Grundlage für eine Reform des Embryonenschutzgesetzes könnte eine Stellungnahme der Nationalen Akademie der Wissenschaften Leopoldina sein, die diese vor zwei Jahren veröffentlichte und mit der sich die Berliner Tagung befassen will.
Ebenfalls für Änderungen der geltenden Regeln plädieren die Bundesärztekammer und der Ethikrat. Befürworter einer Reform verweisen auf die internationale Forschung.
Wissenschaftlern ist die Kreation künstlicher Embryonen gelungen
In vielen Ländern seien Verfahren möglich, durch die menschliches Leben besser erforscht und Ansatzpunkte für die Heilung von Krankheiten gefunden werden könnten.
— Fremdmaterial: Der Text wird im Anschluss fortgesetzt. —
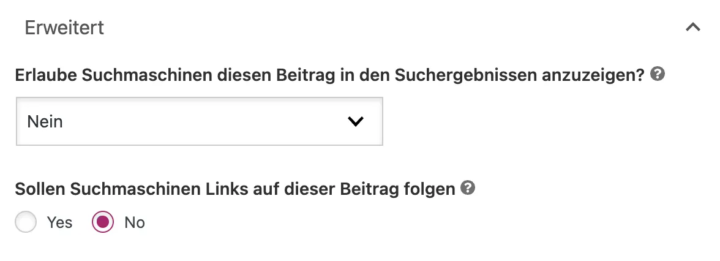The image size is (720, 261).
Task: Open help icon beside Suchergebnissen anzuzeigen question
Action: [658, 74]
Und tatsächlich überschlagen sich in jüngster Vergangenheit Meldungen über Forschungserfolge.
So ist es mehreren Wissenschaftlergruppen gelungen, künstliche Embryonen herzustellen, bei denen teilweise nicht einmal mehr Eizelle, Samenzelle und eine Befruchtung notwendig sind.
Stattdessen manipulierten Wissenschaftler menschliche Zellen im Labor, sodass diese sich zurückbildeten – zu sogenannten Stammzellen.
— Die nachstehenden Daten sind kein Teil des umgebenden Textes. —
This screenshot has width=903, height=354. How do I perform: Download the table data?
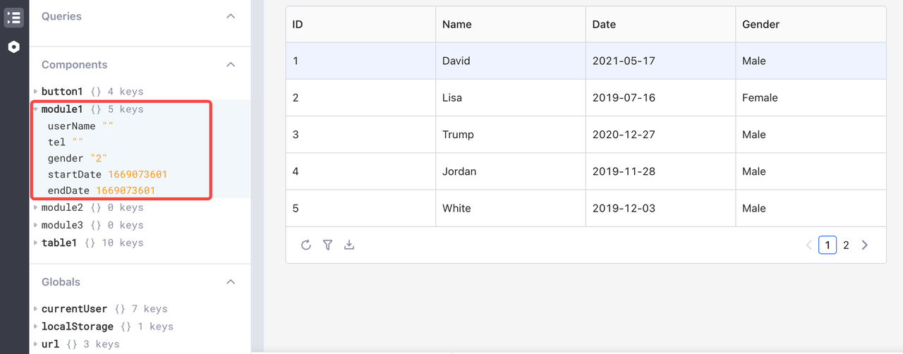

Aus diesen Ausgangszellen können verschiedene Zelltypen entstehen – offenbar auch zu einem Embryo in einem sehr frühen Stadium.
Viele Ethiker und Theologen mahnen Behutsamkeit bei Reformen an
Dieser könne sich aber nicht zu einem lebensfähigen Embryo weiterentwickeln, so die Forscher.
Mit der Definition eines Embryos im Embryonenschutzgesetz würde sich das nicht mehr decken.
Dort heißt es dazu, dass als Embryo die bereits befruchtete, entwicklungsfähige menschliche Eizelle vom Zeitpunkt der Kernverschmelzung an gilt, ferner jede einem Embryo entnommene totipotente Zelle, die sich bei der dafür erforderlichen weiteren Voraussetzung zu teilen und zu einem Individuum zu entwickeln vermag.
Während manche Naturwissenschaftler und Mediziner auf Reformen drängen, mahnen viele Ethiker und Theologen zu Behutsamkeit.
Das Gesetz müsse überprüft werden, inwieweit es noch den wissenschaftlichen Standards entspreche, räumte der katholische Bischof Gebhard Fürst ein.
DBK-Bioethik-Kommissar Fürst betont Schutzstatus von Embryonen
Er ist Vorsitzender der Unterkommission Bioethik der Bischofskonferenz. Am grundlegenden Schutzstatus des menschlichen Embryos will er aber nicht rütteln, erklärte er in einem Interview der Katholischen Nachrichten-Agentur (KNA).
Ähnlich dürfte das der katholische Moraltheologe Antonio Autiero sehen, der auf der Tagung in Berlin spricht.
Die Ethikratsvorsitzende Alena Buyx, die Münsteraner Medizinethikerin Bettina Schöne-Seifert und ihre Göttinger Kollegin Claudia Wiesemann werden sich bei dem Treffen mutmaßlich für mehr Freiheiten für Forschende aussprechen. Und, mit Blick auf eine Legalisierung von Eizellspenden, auch für mehr Chancen für bislang kinderlose Paare.